Content starts

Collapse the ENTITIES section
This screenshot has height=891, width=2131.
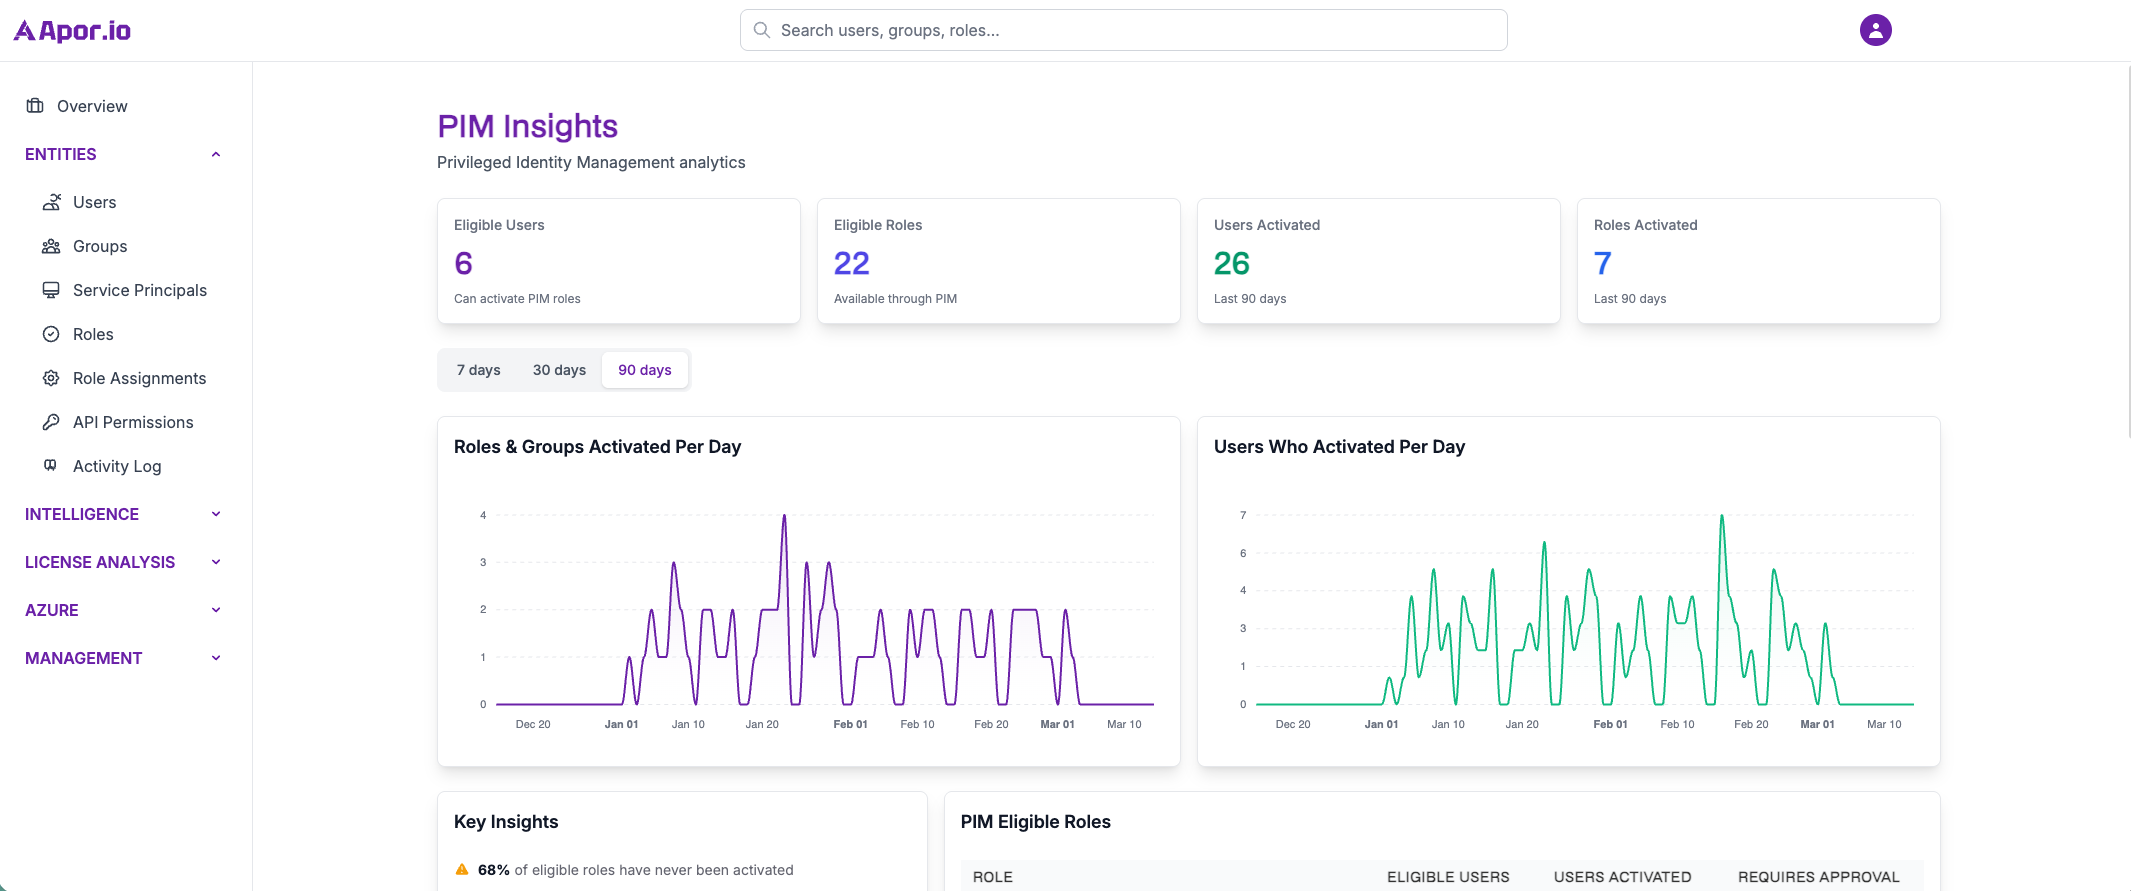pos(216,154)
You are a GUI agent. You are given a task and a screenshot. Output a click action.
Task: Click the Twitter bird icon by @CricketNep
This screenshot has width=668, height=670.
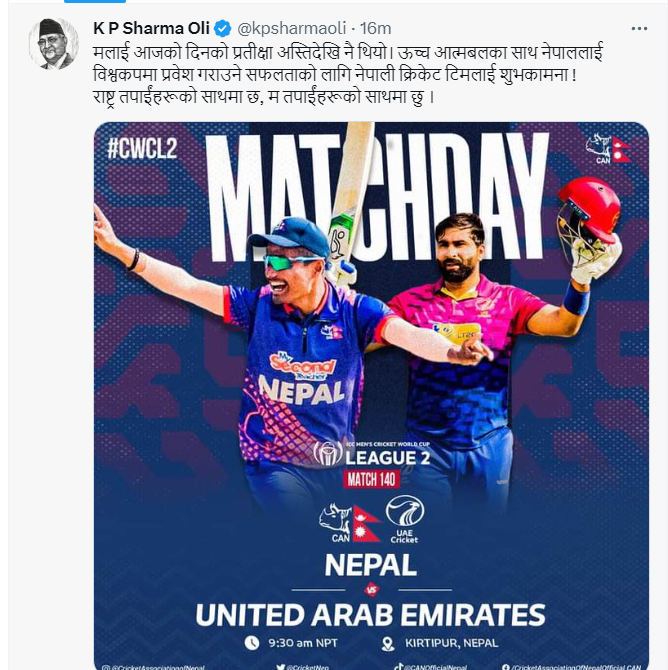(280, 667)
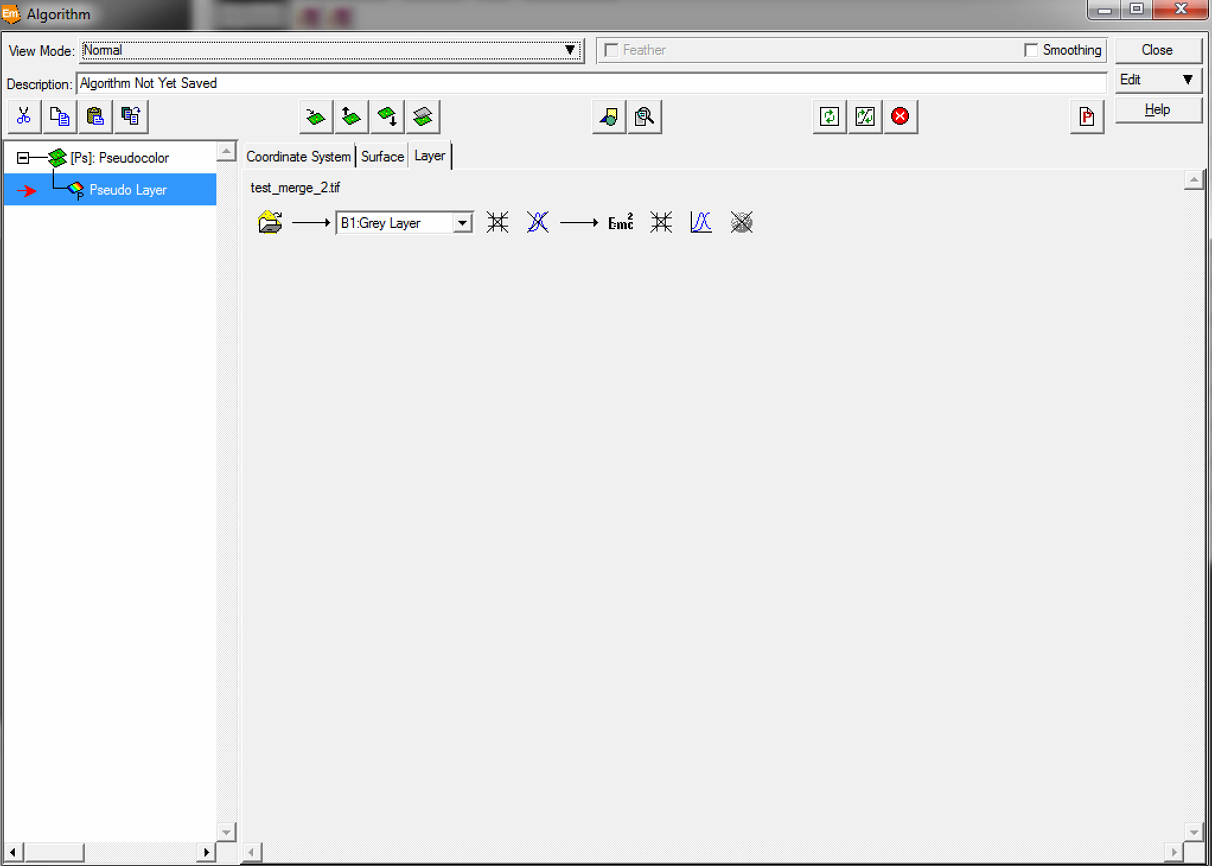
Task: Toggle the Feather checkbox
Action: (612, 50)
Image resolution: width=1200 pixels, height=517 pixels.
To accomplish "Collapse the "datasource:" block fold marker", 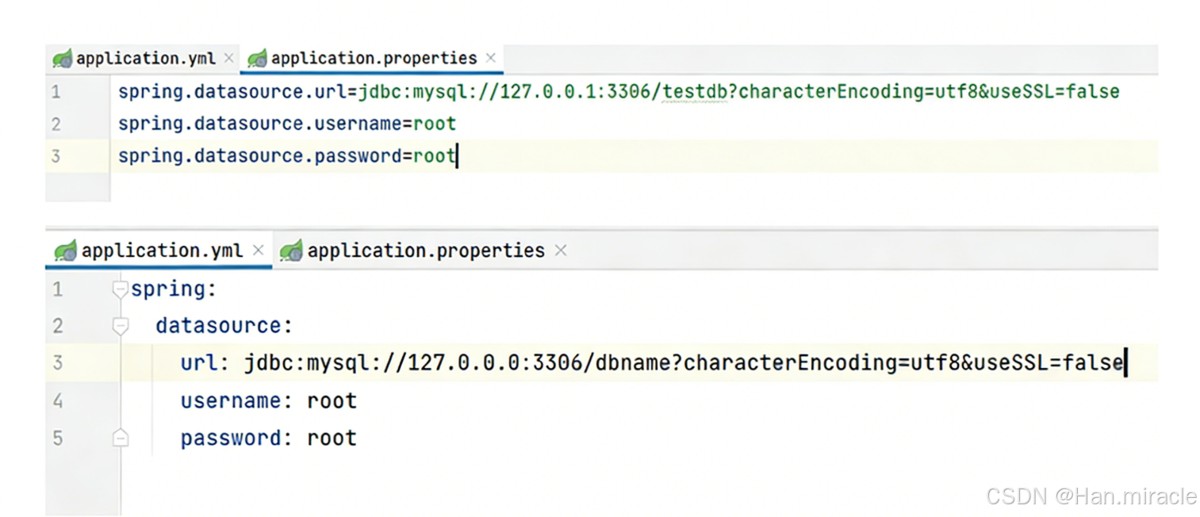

Content ends
Content starts

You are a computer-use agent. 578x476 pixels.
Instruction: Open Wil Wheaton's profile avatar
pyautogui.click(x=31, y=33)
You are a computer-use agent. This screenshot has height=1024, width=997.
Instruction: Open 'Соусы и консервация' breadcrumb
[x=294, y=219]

Content ends

◆ **REQUIRED ACTION**
The expected answer is a copy of every line in the entries that holds the word "pixels".

◆ **RESULT OF THIS TASK**
Image resolution: width=1200 pixels, height=517 pixels.
You are a computer-use agent. 578x476 pixels.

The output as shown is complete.